NRI study: Insufficient energy production by mitochondria can lead to neural degeneration

Mitochondria are the powerhouses of human cells. They convert the energy of food molecules into chemical energy in the form of adenosine triphosphate (ATP) that our cells need to function normally and communicate with other cells in the body.

In a fascinating study recently published in PLOS Biology, Dr. Hugo Bellen, Manish Jaiswal and their colleagues at the Jan and Dan Duncan Neurological Research Institute at Texas Children’s found that insufficient energy production by the mitochondria can cause photoreceptor neurons in the retina to degenerate.

Mitochondrial dysfunction is associated with a number of metabolic and neurological diseases such as Leigh’s syndrome, progressive optic neuropathy and progressive blindness.
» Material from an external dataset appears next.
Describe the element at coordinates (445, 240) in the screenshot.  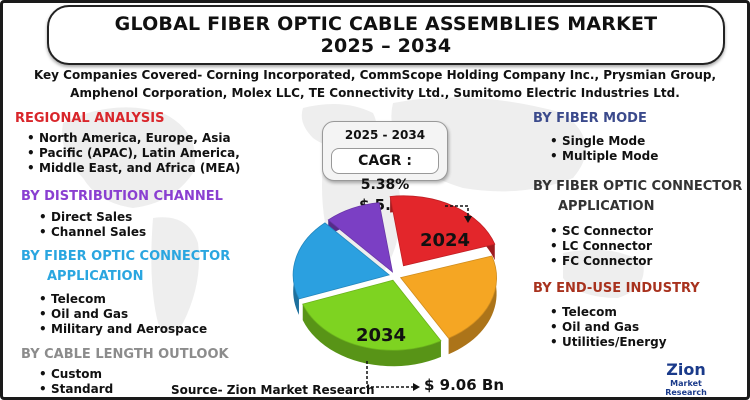
I see `slice-label-2024: 2024` at that location.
Previous studies suggest that increased oxidative stress – state of cellular imbalance that damages a number of biomolecules such as lipids, proteins and DNA – can lead to mitochondrial dysfunction which can cause neural degeneration. But, the authors of this study say this may not always be the case every time.
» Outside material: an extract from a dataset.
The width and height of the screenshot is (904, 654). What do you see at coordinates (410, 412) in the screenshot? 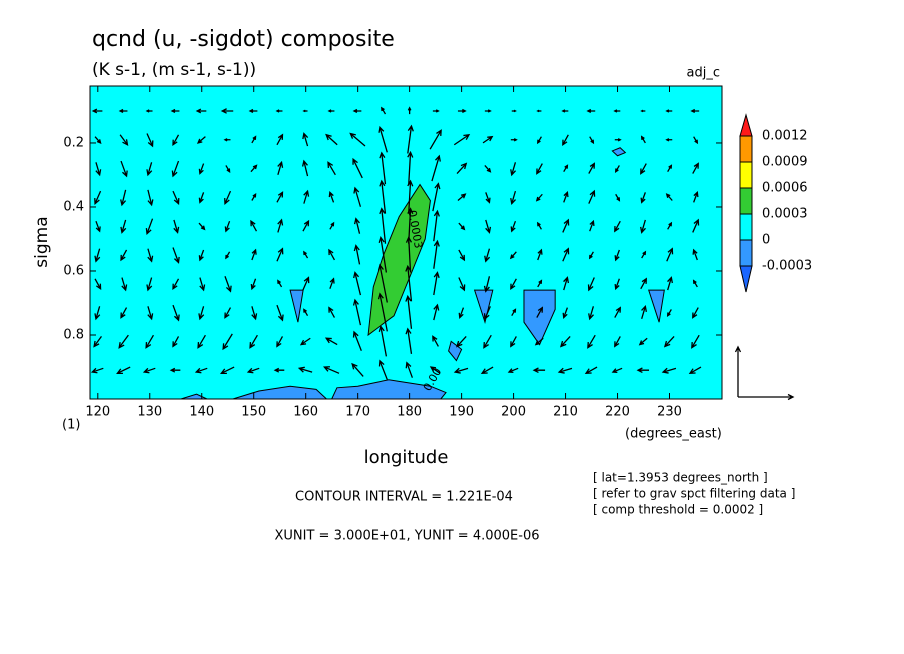
I see `x-tick-label: 180` at bounding box center [410, 412].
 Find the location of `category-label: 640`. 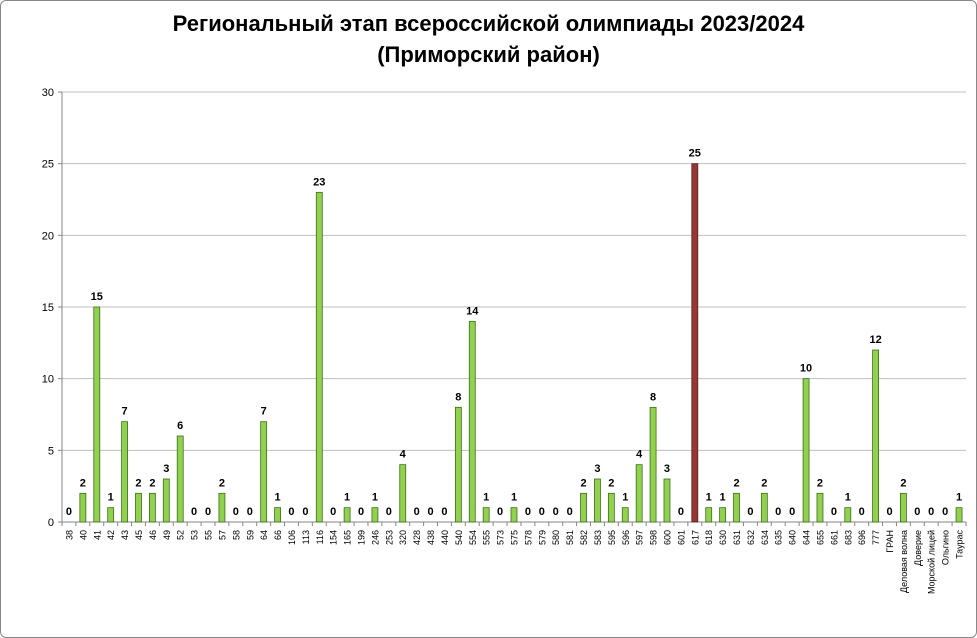

category-label: 640 is located at coordinates (793, 538).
In an unbiased genetic screen, Bellen and his team found that mutations in three different genes that regulate mitochondrial ATP production caused light-dependent degeneration of photoreceptor neurons in the eyes of fruit flies independent of oxidative stress.
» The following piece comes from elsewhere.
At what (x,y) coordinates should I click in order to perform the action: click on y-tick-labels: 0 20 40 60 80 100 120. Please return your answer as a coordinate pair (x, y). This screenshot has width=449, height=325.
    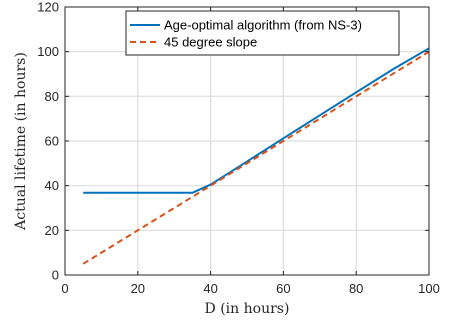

Defects in human homologs of each of the genes cause disease. Loss of the LRPPRC gene is implicated in Leigh’s syndrome, an autosomal recessive neurodegenerative disorder, while mutations in pyruvate dehydrogenase are linked to pyruvate dehydrogenase E1-alpha deficiency. Finally, the loss of citrate synthase results in tumor malignancies.

“Our study shows that pathological conditions that arise due to mitochondrial dysfunction cannot always be attributed to excessive oxidative stress,” Bellen said. “Some mitochondrial diseases may be a secondary result of insufficient energy production. It is important to investigate cellular mechanisms besides oxidative stress in mitochondrial associated diseases.”